Step 4: Condition - Branch on Whether an Answer Was Found
Add a Condition node that checks {{ answer.found }}. On the true branch you continue to the response; on the false branch you can return a friendly "I don't have that in our documents" message. Splitting the branches gives you a clean signal for content gaps: every false result is a question your documents do not yet answer.
Step 5: Respond to the Caller
Add a Response node to return the result to the synchronous webhook caller. Return the structured object directly, for example { "answer": "{{ answer.answer }}", "sources": "{{ answer.sources }}" }. Because the schema already shaped the data, downstream consumers (a browser UI, an admin tool, an audit log) can render the answer and its sources without extra parsing.

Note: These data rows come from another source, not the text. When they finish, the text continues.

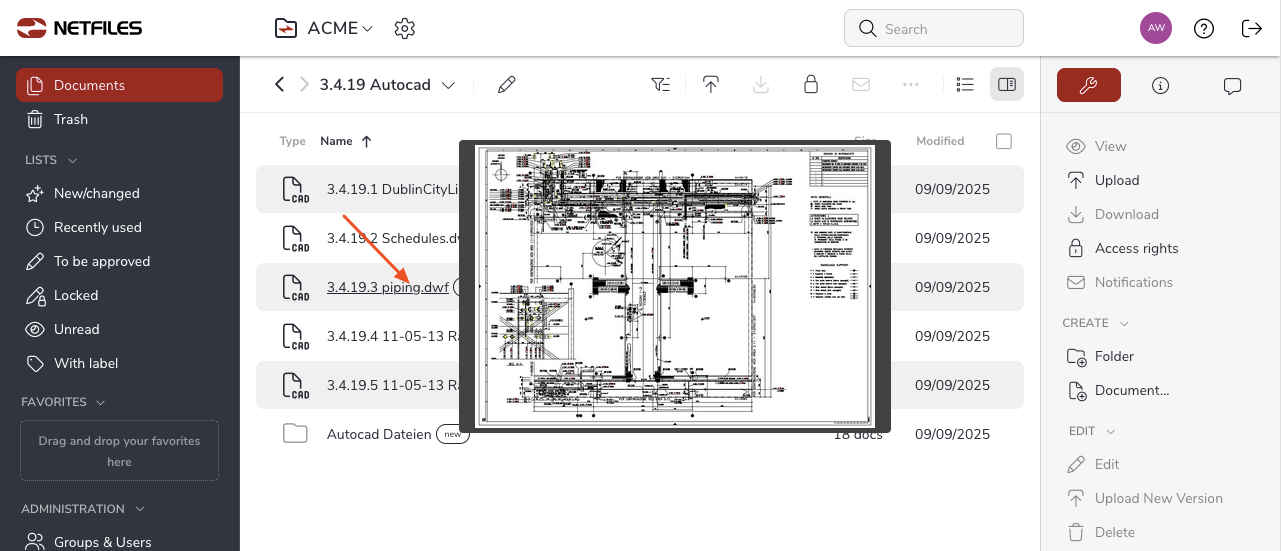Viewport: 1281px width, 551px height.
Task: Click the upload arrow icon in toolbar
Action: [711, 85]
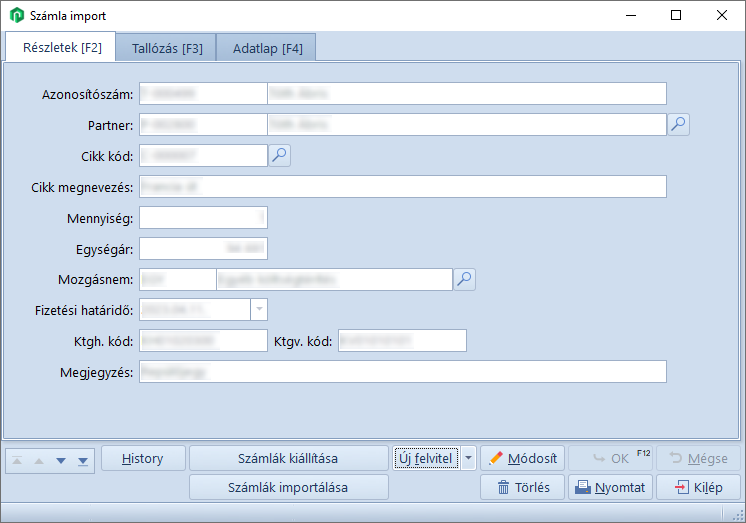Image resolution: width=746 pixels, height=523 pixels.
Task: Click the Számla import app icon
Action: pyautogui.click(x=16, y=16)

Step 6: Optional - Post the Answer to Slack
If you want answers to land in a channel as well as the HTTP response, add a Connector node in Direct mode using the Slack connector and the send-message tool. Map the text input to {{ answer.answer }} and append the source list. Run this alongside the Response node so the caller still gets an immediate reply.
Tips
- Quote, do not paraphrase: instruct the model in the Prompt to use exact wording for any factual claim. Paraphrased answers drift quickly under pressure.
- Tune Result Count: raising
Result Count pulls in more context for broad questions but adds noise to focused ones. Start at the default of5and adjust by question type. - Scope with separate collections: collections are workspace-scoped, so keep distinct corpora (handbook vs runbooks vs customer playbooks) in separate collections and point each Query at the right one. This is cleaner than mixing everything into one collection.

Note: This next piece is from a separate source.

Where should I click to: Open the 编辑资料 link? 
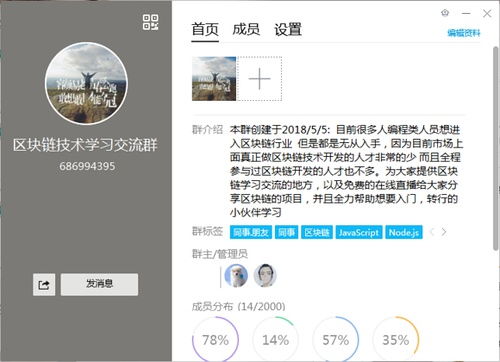tap(464, 33)
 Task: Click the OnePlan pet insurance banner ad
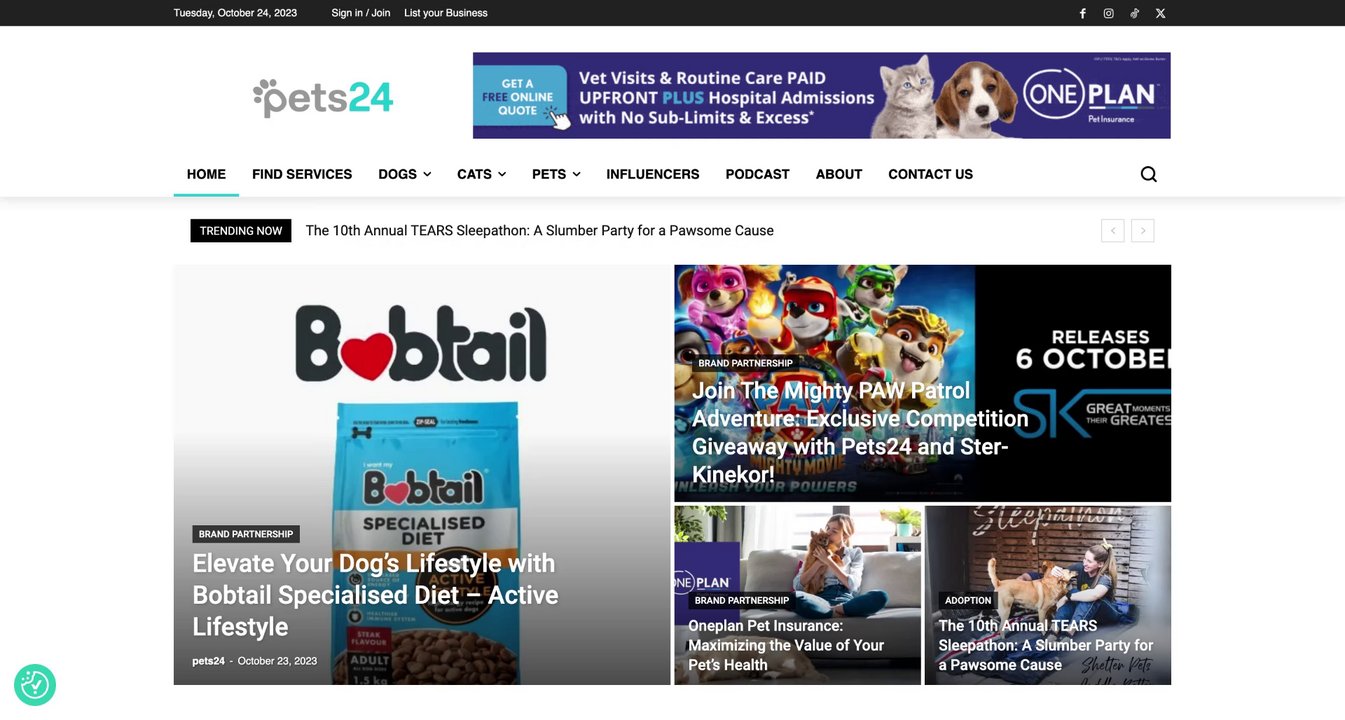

- Let Miraxa scaffold it: describe the workflow to Miraxa, the intelligent layer across your automation, and it can add the Trigger, Knowledge, Condition, and Response nodes for you, then fine-tune fields in the properties panel.
Common Pitfalls
- Letting the model "be helpful": without an explicit refusal instruction in the Prompt, the model may invent answers when retrieval misses. Always include the "if not in our documents, say so" clause and the
found flag.
- Stale collection: a Query is only as good as the embedded documents. If you do not re-embed when source documents change, the answer will confidently quote last quarter's policy. Re-upload and re-embed on change.

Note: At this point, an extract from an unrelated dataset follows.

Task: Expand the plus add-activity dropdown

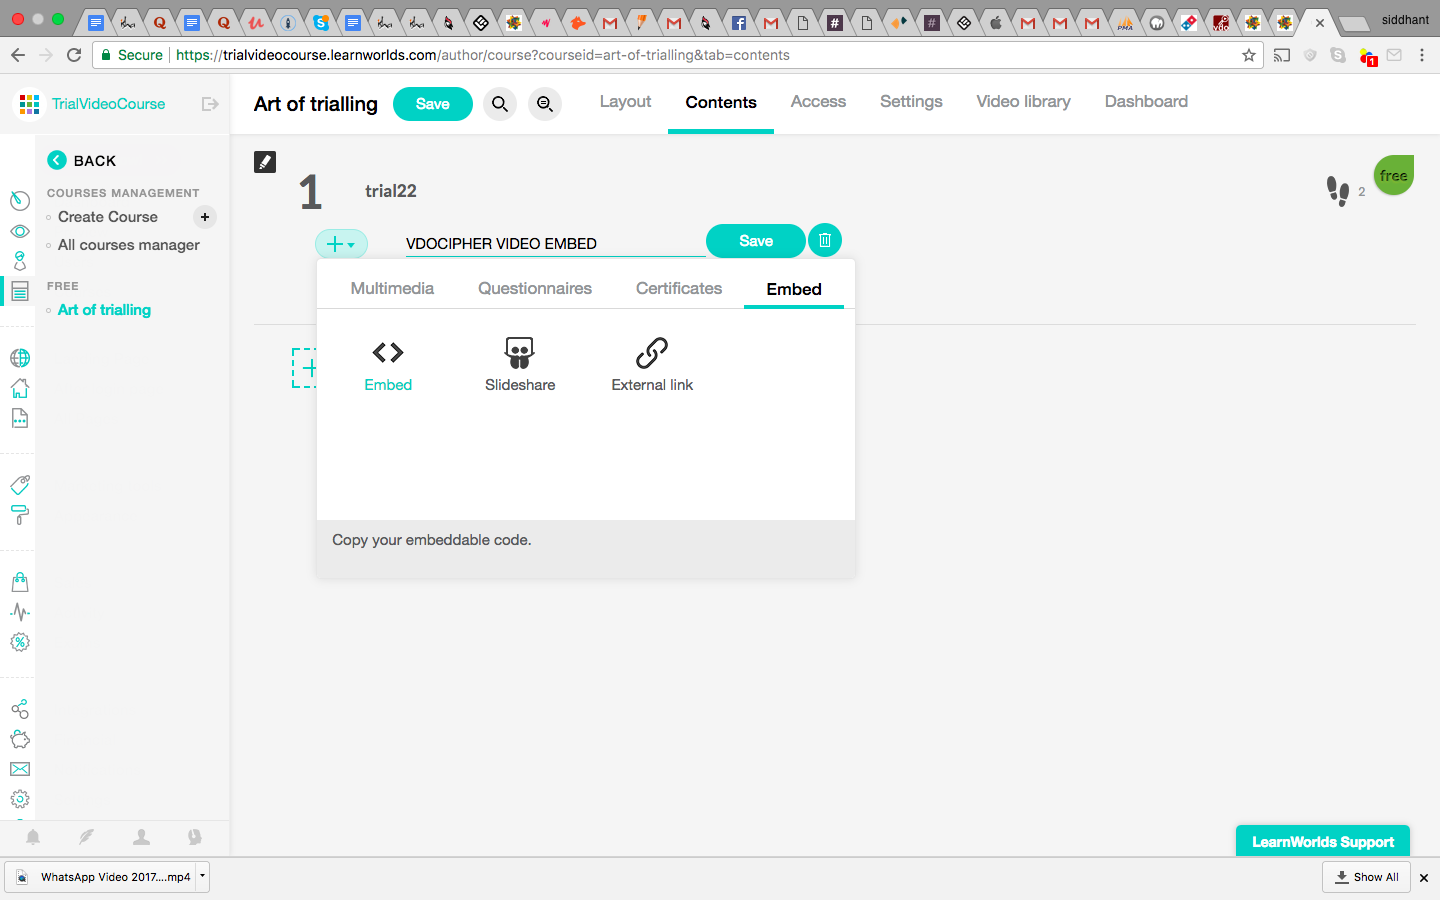Action: [x=341, y=244]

- Mismatched embedding model: always embed and query a collection with the same embedding model. The model is fixed when the collection is created, so reuse the same collection rather than creating a new one with different settings.
- Mixing audiences: if a collection mixes customer-facing and internal-only content, a public-facing endpoint can surface the wrong material. Keep sensitive content in a separate collection.
Testing
Create a question set: five questions you can verify by hand against a single source document, and five questions that are deliberately not covered. Run all ten through the workflow. Confirm the first five return correct answers with the right citations, and the second five fall through the refusal path cleanly. Only then expose the endpoint to the wider team.